There is more – much more – last week’s IMF meeting ; some good news about African economies ; the slow-down of China’s economy and, oh, yes, Mongolia removes last Lenin statue

So whatever the outcome of Obama/Romney II, we will still have much to mull over.

In our usual endeavor to offer you at least one lighter item, we recommend 13 little-known punctuation marks we should be using – most of which we cheerfully endorse.

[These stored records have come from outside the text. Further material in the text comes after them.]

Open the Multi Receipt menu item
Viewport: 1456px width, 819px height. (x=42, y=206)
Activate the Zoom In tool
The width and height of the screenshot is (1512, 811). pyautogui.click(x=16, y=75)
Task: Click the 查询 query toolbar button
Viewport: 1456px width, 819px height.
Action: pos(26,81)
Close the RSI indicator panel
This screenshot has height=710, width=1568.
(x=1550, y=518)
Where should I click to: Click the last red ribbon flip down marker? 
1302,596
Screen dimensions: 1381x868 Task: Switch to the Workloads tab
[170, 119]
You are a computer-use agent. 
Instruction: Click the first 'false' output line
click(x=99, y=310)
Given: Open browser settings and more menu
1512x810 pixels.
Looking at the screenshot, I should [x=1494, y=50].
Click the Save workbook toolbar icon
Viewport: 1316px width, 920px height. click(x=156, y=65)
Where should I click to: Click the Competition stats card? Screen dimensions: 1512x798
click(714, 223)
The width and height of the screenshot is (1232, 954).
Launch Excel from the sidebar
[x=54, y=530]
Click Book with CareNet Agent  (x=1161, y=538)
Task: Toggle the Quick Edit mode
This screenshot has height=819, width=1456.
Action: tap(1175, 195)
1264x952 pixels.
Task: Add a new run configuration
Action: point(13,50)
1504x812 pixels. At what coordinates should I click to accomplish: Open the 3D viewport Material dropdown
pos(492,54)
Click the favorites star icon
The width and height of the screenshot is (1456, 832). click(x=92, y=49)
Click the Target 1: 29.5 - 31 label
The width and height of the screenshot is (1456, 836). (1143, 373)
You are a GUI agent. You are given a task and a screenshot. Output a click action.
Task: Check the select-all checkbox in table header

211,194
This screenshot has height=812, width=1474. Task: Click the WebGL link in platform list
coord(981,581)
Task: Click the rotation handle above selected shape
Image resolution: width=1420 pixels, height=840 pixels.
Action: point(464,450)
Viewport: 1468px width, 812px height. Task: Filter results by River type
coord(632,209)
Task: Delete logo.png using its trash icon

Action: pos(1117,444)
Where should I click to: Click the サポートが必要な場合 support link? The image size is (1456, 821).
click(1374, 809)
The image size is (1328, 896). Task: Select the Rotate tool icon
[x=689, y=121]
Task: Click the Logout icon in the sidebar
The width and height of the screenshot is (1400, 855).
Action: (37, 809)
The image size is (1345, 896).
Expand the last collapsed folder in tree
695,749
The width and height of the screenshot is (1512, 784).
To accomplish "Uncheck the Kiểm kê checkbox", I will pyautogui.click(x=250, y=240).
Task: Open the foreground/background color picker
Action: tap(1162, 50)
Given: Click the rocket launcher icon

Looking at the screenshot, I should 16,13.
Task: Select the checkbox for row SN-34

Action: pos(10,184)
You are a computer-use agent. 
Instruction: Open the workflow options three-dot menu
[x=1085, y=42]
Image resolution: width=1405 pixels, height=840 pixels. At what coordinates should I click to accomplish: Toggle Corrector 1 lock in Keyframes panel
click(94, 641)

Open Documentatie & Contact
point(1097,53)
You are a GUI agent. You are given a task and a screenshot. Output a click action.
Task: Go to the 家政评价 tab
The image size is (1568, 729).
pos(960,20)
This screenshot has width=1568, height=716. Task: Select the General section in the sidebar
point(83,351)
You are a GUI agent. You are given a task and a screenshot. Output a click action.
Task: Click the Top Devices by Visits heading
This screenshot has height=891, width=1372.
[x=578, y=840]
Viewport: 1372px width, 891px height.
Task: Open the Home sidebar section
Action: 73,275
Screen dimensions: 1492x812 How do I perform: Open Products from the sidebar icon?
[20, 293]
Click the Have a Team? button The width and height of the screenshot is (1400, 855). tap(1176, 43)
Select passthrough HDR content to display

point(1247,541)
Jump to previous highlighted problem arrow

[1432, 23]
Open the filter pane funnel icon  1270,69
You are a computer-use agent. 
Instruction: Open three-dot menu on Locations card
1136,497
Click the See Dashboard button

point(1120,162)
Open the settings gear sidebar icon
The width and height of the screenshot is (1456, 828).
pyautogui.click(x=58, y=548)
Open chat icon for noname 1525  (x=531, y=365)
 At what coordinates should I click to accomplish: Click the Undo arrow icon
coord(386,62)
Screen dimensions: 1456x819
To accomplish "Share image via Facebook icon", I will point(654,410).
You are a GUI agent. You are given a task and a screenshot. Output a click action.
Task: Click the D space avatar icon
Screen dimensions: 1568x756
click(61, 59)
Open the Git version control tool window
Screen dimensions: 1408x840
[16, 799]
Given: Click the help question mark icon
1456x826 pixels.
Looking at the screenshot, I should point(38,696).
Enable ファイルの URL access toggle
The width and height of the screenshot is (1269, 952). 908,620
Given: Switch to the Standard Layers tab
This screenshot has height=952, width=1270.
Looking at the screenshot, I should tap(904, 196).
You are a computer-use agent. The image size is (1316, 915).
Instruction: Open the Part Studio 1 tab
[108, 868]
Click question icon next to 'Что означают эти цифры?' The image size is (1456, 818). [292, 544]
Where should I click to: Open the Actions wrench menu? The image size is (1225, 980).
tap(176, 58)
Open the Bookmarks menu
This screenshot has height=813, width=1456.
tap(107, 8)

5th McGill Conference on Global Food Security

October 16, 2012
Public Lecture MOYSE HALL
What goes up must come down: price volatility in the 21st century
Dr. Jean Lebel
Vice-President, Programs and Partnership Branch, International Development Research Centre (IDRC), Ottawa


Annual Benefit Cocktail Party for the Atwater Library is Wednesday, November 7 –
Tickets are Now On Sale
The guests of honour for the Library’s 2012 Benefit Cocktail Party are Norman Webster and Patterson Webster, distinguished community leaders. Acclaimed journalist Dennis Trudeau is generously serving as our master of ceremonies and the sensational Dave Turner Jazz Trio are playing as in past years. Please join them for a fun-filled evening in support of the Library!
Tickets are $125 each ($100 tax receipt). For more information and to purchase tickets, contact Tanya Mayhew at 514-935-7344 ext’n 203 or e-mail to:

One Comment on "Wednesday Night #1598"

  1. Antal (Tony) Deutsch October 16, 2012 at 9:49 am ·

    Economics Nobels being awarded for seminal research on micro-issues have happened before. This year’s awards dealing with efficient resource allocation in the absence of explicit prices is welcome, because it will inspire others to work in the field. Social and technological changes keep creating such markets.
    In the days of our grandparents, it was common for the father of the bride to transfer wealth to the groom, who in return for the dowry assumed the father’s obligation to support the bride . In East Africa , the groom pays a price to the father of the bride as compensation for loss of a farm worker. (I discovered recently, that the latter market still works. A young Arab in Jerusalem offered twenty camels in exchange for Julia’s hand in marriage. We did not accept the deal, not only because Westmount does not provide parking for camels on Lansdowne.) Once these markets are gone, it would be useful to have an alternate mechanism to allocate life partners efficiently. The two steps needed are the invention of the algorithm to do the job, and to invent the incentive system to have people follow it.
    Similar problems arise in allocating educational and health resources.